TASK INSTRUCTIONS:
Every line from the one containing "1300x708 pixels." to the final line of the material below must be reproduced exactly; leave out all other lines.

========

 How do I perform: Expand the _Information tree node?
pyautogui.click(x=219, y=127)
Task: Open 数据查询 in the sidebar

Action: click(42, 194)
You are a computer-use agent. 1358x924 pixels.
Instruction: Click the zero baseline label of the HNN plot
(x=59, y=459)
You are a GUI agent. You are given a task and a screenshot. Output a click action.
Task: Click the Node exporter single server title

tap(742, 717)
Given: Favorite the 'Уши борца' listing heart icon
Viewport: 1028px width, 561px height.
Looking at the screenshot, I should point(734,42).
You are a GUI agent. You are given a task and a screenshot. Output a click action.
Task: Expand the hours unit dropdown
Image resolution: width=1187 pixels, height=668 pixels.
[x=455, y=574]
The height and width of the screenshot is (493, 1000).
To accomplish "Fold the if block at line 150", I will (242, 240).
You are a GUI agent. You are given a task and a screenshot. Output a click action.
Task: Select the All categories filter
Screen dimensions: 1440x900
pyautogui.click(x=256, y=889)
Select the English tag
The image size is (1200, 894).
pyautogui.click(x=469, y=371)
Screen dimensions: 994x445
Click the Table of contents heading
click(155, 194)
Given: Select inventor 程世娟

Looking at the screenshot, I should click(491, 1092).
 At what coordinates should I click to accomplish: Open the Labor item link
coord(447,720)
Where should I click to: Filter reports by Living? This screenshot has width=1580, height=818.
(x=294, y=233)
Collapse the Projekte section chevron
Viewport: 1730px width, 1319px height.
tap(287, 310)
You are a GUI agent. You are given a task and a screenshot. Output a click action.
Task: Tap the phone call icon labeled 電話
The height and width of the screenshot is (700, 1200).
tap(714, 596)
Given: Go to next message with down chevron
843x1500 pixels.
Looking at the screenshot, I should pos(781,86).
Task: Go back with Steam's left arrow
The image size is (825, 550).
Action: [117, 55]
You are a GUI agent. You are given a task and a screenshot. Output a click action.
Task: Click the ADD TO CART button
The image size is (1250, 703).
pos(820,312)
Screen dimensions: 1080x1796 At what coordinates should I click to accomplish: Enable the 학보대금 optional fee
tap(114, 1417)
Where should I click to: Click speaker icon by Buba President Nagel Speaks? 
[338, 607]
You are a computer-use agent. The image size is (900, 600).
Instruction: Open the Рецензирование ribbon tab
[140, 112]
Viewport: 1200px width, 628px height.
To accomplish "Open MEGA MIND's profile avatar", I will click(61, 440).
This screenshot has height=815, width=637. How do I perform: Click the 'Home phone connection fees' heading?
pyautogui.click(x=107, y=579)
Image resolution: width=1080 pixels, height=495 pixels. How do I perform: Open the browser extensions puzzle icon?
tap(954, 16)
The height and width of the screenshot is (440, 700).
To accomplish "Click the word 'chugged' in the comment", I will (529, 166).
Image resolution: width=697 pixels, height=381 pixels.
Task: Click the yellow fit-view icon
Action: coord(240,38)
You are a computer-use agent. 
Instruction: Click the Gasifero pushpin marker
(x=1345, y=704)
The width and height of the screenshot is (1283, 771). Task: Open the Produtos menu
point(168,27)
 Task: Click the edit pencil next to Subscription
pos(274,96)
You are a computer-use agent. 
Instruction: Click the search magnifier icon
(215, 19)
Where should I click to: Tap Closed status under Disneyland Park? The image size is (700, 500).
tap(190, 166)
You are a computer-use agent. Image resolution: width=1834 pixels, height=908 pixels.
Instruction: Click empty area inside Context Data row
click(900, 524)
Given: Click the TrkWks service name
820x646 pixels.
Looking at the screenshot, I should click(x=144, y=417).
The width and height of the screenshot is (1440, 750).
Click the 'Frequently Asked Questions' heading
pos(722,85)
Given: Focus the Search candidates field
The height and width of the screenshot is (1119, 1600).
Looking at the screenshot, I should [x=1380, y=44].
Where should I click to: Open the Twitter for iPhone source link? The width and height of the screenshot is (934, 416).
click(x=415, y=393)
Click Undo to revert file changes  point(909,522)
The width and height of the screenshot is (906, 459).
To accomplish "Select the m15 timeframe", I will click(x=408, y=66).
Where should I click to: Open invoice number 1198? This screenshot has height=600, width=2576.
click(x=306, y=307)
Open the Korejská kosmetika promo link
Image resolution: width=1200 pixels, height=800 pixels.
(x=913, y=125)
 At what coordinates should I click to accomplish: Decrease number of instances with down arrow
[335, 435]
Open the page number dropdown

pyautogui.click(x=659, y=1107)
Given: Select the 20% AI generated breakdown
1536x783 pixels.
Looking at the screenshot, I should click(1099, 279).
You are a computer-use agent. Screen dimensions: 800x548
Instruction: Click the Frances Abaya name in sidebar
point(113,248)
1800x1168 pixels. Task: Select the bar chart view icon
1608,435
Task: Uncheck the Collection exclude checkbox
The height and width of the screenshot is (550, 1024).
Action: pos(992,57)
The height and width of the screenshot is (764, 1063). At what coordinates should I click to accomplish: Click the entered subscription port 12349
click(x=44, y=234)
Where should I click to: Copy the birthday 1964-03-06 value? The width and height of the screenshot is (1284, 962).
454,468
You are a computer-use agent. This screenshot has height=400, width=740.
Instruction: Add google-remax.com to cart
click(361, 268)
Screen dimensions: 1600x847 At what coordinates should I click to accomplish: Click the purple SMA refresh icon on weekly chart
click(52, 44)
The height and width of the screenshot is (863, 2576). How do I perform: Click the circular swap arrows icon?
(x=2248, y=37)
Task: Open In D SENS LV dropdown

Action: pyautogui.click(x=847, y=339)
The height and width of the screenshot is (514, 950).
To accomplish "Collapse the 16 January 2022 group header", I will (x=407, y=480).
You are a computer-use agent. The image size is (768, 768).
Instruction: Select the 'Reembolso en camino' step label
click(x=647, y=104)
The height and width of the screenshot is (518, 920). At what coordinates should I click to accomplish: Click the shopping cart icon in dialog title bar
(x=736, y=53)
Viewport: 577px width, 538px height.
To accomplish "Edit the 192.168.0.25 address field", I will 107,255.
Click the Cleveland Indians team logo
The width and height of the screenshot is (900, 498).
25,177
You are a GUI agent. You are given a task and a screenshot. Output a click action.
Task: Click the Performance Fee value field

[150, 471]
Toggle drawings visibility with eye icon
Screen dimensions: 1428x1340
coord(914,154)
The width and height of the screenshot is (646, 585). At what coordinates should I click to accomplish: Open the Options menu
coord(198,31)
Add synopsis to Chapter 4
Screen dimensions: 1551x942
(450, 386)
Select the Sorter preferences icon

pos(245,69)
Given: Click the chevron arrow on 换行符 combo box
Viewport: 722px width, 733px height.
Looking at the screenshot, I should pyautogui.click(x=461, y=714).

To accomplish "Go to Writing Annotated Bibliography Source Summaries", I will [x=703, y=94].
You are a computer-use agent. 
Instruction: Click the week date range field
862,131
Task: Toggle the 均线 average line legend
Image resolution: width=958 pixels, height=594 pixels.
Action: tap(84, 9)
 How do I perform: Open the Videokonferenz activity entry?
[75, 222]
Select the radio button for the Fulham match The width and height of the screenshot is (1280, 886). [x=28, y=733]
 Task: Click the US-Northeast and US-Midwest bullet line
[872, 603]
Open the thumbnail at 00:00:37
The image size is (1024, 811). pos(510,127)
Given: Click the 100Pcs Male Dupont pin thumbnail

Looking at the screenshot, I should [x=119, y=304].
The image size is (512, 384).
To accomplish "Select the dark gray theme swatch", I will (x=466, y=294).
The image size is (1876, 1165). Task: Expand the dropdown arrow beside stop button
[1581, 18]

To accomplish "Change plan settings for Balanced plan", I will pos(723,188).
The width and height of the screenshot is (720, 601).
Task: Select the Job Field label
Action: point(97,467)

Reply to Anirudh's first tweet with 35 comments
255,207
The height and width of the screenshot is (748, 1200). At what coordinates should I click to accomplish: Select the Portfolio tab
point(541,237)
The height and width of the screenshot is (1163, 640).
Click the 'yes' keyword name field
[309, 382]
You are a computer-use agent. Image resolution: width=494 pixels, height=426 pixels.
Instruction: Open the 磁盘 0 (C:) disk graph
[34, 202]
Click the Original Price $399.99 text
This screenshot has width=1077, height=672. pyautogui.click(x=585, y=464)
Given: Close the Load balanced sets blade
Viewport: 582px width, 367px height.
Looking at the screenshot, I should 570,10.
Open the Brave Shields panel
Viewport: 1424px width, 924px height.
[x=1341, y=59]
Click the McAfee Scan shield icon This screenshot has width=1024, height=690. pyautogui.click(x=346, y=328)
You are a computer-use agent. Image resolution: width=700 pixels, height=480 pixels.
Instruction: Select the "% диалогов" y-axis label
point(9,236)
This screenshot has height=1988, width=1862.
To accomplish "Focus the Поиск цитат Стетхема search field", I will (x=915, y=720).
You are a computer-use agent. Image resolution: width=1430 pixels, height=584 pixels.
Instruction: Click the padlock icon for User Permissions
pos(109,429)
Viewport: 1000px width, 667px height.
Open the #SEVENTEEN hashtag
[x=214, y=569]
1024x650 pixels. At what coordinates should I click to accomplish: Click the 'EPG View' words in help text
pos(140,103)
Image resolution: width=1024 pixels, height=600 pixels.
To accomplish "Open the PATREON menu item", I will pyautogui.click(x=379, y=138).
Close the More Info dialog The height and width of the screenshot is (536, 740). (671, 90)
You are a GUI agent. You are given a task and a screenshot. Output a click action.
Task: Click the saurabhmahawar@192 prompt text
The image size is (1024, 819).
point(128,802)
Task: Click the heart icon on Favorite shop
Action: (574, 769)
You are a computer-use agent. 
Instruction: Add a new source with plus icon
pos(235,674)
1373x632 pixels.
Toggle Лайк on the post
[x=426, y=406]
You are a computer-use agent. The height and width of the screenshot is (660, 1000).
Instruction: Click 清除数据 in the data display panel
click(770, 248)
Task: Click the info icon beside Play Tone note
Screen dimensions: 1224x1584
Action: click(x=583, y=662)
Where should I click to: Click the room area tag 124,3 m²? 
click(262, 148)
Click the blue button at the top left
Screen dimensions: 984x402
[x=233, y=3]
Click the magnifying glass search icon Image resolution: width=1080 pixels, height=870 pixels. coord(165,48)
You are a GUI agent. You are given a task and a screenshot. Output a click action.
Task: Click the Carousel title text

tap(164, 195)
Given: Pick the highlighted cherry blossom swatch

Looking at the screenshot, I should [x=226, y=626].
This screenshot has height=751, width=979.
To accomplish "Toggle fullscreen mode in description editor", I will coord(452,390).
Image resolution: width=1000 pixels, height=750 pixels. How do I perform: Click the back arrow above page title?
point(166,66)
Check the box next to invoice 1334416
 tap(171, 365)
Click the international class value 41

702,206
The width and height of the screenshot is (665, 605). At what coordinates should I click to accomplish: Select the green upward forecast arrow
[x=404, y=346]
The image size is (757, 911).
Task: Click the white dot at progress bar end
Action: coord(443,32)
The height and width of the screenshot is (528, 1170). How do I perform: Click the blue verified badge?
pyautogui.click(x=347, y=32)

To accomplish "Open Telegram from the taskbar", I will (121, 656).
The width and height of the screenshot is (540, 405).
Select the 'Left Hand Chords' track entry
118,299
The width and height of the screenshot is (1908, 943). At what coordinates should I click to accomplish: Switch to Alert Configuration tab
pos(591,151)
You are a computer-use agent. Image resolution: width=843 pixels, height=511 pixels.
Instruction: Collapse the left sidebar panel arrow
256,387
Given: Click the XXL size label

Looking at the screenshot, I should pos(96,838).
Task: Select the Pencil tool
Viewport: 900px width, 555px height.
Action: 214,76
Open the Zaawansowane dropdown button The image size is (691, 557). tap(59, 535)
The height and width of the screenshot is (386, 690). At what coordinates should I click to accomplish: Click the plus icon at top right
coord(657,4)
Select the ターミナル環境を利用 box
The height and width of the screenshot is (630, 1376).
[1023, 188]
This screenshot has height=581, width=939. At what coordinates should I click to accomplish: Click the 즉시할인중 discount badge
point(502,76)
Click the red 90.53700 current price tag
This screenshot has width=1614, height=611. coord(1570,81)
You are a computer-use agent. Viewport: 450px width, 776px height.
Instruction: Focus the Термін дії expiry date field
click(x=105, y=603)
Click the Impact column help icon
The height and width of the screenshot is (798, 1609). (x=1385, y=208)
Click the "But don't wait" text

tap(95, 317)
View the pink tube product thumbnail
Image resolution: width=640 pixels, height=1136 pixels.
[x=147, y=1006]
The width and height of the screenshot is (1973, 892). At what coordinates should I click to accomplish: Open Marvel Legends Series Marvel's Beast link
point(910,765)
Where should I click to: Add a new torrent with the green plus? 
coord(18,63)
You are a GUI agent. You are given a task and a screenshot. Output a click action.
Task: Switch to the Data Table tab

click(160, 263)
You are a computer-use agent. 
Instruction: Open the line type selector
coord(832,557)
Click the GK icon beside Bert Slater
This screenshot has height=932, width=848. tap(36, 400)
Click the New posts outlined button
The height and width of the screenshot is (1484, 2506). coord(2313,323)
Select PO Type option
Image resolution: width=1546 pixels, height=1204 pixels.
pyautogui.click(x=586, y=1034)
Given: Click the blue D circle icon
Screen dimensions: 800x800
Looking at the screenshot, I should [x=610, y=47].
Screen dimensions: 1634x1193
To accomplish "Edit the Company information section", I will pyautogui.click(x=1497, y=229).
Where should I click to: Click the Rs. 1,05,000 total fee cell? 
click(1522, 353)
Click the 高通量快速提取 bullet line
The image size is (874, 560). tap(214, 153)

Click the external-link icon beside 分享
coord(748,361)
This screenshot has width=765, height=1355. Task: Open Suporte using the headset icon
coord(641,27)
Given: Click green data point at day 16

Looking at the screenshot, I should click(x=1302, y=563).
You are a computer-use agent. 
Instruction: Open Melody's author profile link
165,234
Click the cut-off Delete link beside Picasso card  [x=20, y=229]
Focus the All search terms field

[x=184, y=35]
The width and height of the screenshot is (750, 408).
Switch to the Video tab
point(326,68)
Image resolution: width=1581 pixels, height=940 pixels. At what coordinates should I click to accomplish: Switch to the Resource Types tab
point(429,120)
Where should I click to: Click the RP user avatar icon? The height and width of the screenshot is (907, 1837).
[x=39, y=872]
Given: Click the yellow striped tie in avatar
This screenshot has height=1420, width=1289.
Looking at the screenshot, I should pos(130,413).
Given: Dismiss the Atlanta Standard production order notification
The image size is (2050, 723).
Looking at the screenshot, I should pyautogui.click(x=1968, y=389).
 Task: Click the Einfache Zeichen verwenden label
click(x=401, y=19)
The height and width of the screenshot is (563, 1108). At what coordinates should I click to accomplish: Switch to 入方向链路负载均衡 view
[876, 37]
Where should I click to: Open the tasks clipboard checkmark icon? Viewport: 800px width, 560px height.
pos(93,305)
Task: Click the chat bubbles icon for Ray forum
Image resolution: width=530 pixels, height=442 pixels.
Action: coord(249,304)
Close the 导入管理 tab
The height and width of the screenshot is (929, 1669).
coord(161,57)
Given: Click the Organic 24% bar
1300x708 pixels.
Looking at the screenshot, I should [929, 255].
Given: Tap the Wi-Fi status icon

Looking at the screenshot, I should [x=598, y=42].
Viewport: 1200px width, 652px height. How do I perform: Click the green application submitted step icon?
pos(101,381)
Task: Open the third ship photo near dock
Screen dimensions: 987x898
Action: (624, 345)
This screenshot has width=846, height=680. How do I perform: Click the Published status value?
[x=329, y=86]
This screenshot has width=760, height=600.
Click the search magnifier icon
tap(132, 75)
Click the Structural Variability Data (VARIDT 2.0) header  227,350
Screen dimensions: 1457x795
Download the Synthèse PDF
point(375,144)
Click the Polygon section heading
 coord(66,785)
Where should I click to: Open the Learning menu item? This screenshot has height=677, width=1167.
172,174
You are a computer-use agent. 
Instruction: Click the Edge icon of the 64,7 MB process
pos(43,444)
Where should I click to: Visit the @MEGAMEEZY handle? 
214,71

========

THE ANSWER:
1300x708 pixels.
Looking at the screenshot, I should [929, 255].
Given: Tap the Wi-Fi status icon

Looking at the screenshot, I should [x=598, y=42].
Viewport: 1200px width, 652px height. How do I perform: Click the green application submitted step icon?
pos(101,381)
Task: Open the third ship photo near dock
Screen dimensions: 987x898
Action: (624, 345)
This screenshot has width=846, height=680. How do I perform: Click the Published status value?
[x=329, y=86]
This screenshot has width=760, height=600.
Click the search magnifier icon
tap(132, 75)
Click the Structural Variability Data (VARIDT 2.0) header  227,350
Screen dimensions: 1457x795
Download the Synthèse PDF
point(375,144)
Click the Polygon section heading
 coord(66,785)
Where should I click to: Open the Learning menu item? This screenshot has height=677, width=1167.
172,174
You are a computer-use agent. 
Instruction: Click the Edge icon of the 64,7 MB process
pos(43,444)
Where should I click to: Visit the @MEGAMEEZY handle? 
214,71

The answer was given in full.